The seven-year project will begin with a “very careful” design and approval process, meaning nothing will be built until 2024, when the company expects to receive its construction permit from the Nuclear Regulatory Commission.

Levesque described a push by Congress and the federal government toward “renewed leadership in nuclear energy” as a bipartisan effort to compete with Russia and China.

In a statement following the announcement, U.S. Sen. Cynthia Lummis, R-Wyoming, said: “Wyoming powers America, and I’m so excited for the way that advanced nuclear energy production is going to play a role in our state’s energy sector and economy for years to come. TerraPower and PacifiCorp’s decision to build their new Natrium reactor in Kemmerer is a huge boon, not only to Kemmerer, but to Wyoming’s and America’s future energy independence. I look forward to watching this plant come to fruition, and am proud to support Wyoming’s continued place as the number one net energy exporter in the nation.”

The first plant always costs more to build, Levesque said, and TerraPower won’t make money on the first plant.

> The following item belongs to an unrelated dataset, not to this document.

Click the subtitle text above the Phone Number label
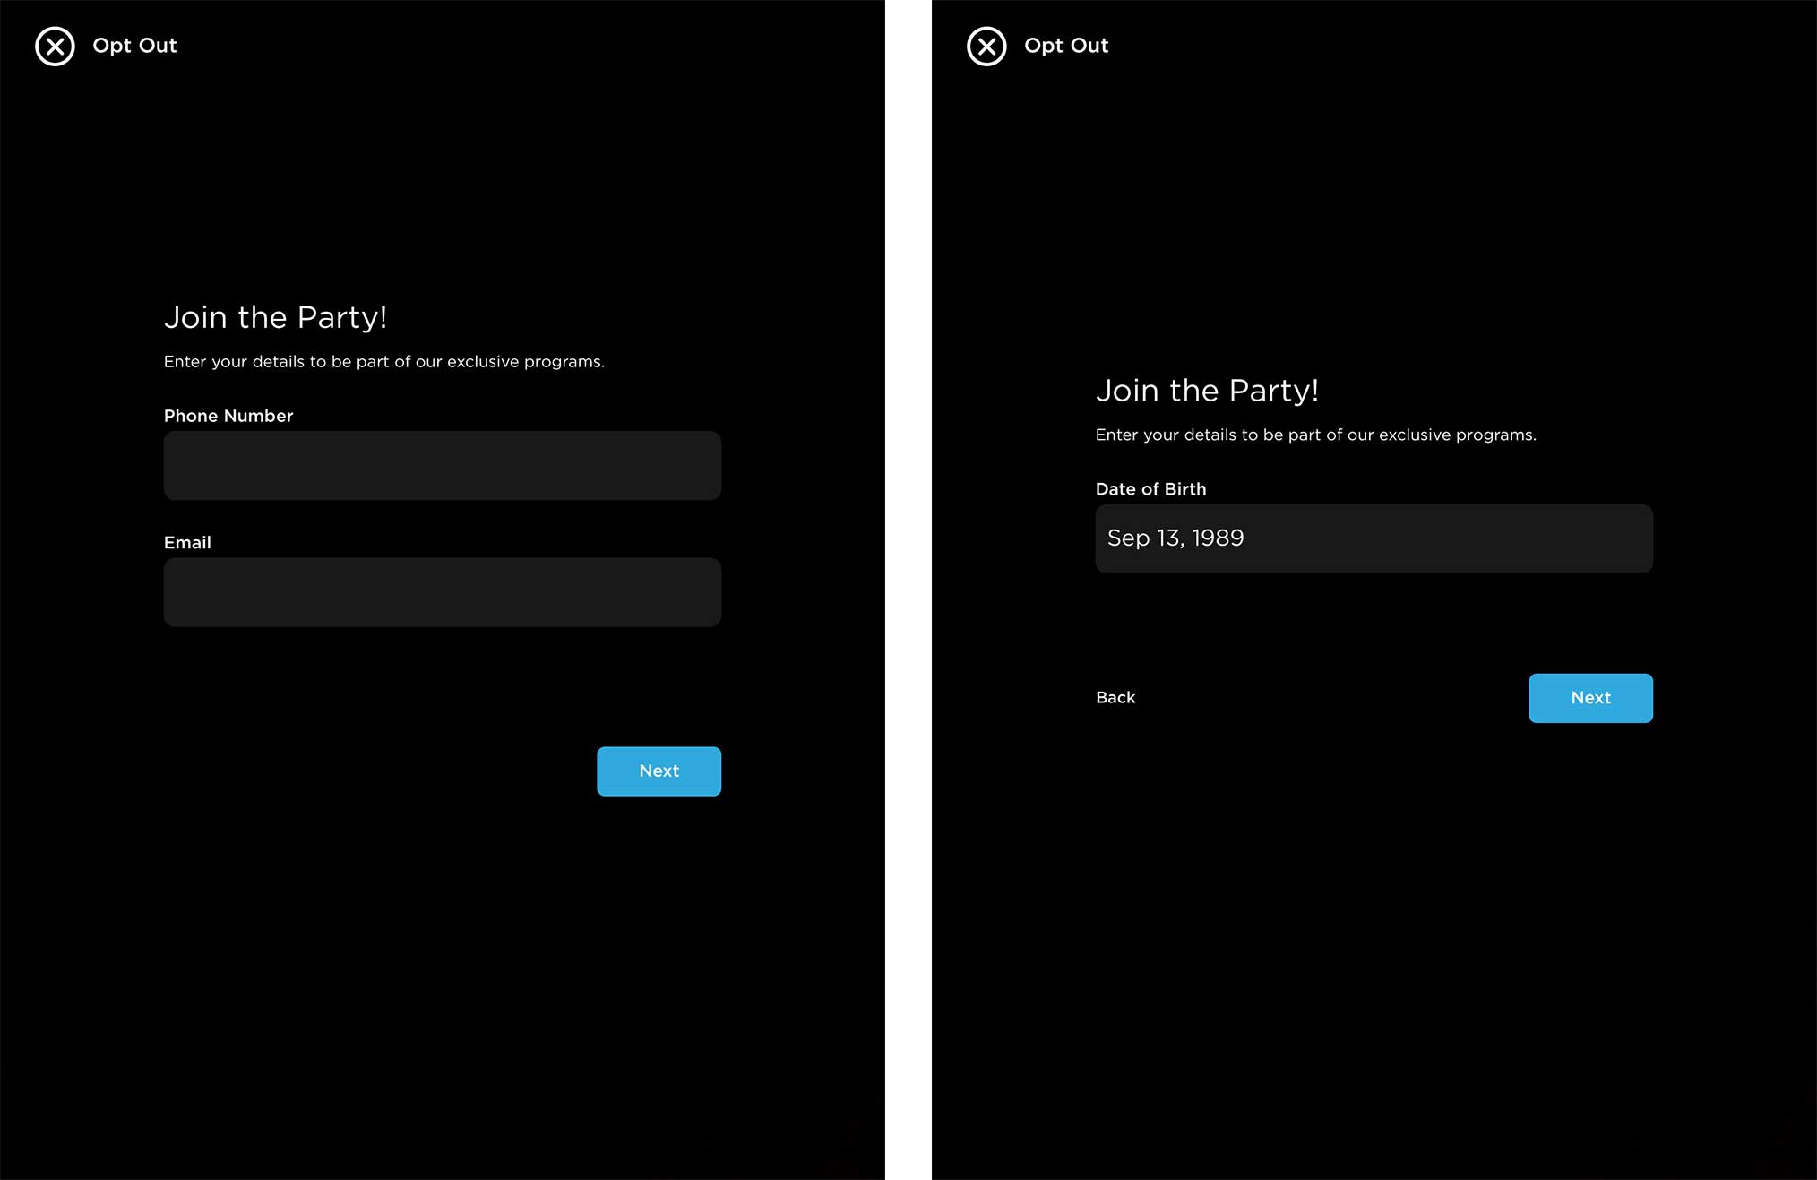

However, the company hopes to build many more Natrium reactors across the country and around the world.

Levesque said the company expects to use the same workforce as is currently employed at the Kemmerer coal plant. He said TerraPower will be able to retrain the operators through a simulator before the nuclear plant is even constructed.

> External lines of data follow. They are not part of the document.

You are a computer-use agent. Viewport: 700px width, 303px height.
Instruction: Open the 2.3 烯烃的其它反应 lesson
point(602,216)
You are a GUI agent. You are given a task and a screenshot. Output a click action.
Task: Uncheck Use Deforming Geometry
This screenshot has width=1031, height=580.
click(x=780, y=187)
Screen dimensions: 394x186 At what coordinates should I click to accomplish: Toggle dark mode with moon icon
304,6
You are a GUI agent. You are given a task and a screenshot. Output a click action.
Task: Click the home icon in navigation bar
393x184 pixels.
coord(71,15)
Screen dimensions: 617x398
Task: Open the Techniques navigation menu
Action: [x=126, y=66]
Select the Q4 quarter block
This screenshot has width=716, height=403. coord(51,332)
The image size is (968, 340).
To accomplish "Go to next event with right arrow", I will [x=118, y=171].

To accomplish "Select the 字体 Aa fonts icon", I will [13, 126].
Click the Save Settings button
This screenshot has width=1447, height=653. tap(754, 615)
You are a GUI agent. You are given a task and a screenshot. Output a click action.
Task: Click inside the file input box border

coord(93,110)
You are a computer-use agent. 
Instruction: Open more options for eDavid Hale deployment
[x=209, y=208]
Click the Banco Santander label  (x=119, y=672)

“Operating a coal plant is very high-tech, and we think those workers are fully ready to operate Natrium,” Levesque said.

The reactor planned for Kemmerer is expected to produce 60 years worth of energy and operate efficiently alongside wind and solar operations.

While there are no solid plans for further construction of Natrium plants in the state, Levesque said TerraPower “would love to” build future reactors in the other three cities that were considered.